- Born: 1986 (age 39–40) Khost
- Detained at: Bagram
- Charge: weapons possession
- Occupation: farmer

= Misri Gul =

Bagram detainee

Misri Gul (born 1986) is a citizen of Afghanistan held in extrajudicial detention in the United States's Bagram Theater internment facility, in Afghanistan.
Misri Gul, his father, and two of his brothers were the first captives to face charges, and trial, at Bagram, under the Afghan justice system.
The four men are charged with bomb making and weapons possession.
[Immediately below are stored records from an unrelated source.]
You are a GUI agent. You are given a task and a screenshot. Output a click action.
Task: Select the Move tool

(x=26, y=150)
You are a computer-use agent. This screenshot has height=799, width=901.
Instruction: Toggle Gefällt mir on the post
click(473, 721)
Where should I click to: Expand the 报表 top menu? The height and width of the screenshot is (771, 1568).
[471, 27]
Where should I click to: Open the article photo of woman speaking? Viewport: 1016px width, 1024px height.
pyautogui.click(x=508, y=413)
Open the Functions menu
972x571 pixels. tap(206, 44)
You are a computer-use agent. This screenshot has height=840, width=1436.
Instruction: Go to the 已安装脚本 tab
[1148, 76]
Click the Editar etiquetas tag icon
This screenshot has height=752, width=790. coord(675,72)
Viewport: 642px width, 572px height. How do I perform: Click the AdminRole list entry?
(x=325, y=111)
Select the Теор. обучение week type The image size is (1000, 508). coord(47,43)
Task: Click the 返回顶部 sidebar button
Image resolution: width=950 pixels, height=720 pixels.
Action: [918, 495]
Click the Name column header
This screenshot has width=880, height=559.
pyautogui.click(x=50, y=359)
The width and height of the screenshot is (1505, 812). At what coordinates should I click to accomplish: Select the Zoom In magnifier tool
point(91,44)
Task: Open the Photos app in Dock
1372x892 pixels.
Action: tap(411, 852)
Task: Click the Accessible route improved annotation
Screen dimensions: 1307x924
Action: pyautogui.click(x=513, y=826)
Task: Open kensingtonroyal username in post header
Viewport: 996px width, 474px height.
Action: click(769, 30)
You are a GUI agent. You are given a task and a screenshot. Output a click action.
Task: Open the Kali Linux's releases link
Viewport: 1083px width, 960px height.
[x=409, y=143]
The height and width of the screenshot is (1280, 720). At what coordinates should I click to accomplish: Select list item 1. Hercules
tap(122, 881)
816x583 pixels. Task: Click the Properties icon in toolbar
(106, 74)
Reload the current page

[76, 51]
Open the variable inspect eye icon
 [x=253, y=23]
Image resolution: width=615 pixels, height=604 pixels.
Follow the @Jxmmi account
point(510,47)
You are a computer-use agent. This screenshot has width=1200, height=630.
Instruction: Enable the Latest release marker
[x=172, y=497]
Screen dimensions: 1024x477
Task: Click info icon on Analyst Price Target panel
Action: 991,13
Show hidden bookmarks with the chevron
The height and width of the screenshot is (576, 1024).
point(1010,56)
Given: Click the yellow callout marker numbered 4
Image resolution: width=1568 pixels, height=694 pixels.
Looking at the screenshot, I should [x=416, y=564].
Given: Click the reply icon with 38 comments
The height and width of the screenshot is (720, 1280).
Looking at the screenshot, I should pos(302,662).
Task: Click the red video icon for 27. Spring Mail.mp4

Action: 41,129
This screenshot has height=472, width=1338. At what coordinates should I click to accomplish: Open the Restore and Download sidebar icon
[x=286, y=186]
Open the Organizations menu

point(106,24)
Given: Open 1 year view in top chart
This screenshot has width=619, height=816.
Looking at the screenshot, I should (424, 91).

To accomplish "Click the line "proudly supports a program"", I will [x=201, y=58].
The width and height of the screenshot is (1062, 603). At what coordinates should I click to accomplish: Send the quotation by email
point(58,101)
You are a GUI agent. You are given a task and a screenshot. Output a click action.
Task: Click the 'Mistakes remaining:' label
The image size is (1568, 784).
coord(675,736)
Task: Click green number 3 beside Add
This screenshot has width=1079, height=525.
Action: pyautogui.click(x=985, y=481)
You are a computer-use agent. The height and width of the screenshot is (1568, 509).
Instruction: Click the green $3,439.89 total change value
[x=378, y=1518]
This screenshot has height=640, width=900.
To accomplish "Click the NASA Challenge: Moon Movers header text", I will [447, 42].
Heidi Vogt, reporting for the Associated Press wrote that Misri Gul was captured in October 2009, in Khost Province.
One brother, Ghazni was apprehended when he visited Misri Gul, at the prison, in March 2010.
His father Bismullah and a third brother Rahmi, were taken into custody when American forces raided their home in May 2010.

Vogt reported that the men were being charged with weapons possession.
She reported that, although translators from the Dari language to English were provided for foreign observers, initially, no translator had been provided to translate the court's proceedings into the Pashtu language the captives spoke.
She reported that the men's attorney had objected that they had only been given a few days to meet their clients and prepare their cases.

The court adjourned in order to provide more time for the attorneys to meet with the suspects, and to find a Dari-Pashtun translator.

On January 15, 2010, the Department of Defense complied with a court order and published a list of the names of 645 Captives held in the Bagram Theater Internment Facility.
But that list was drafted on September 22, 2009—prior to capture of Misri Gul and his family members.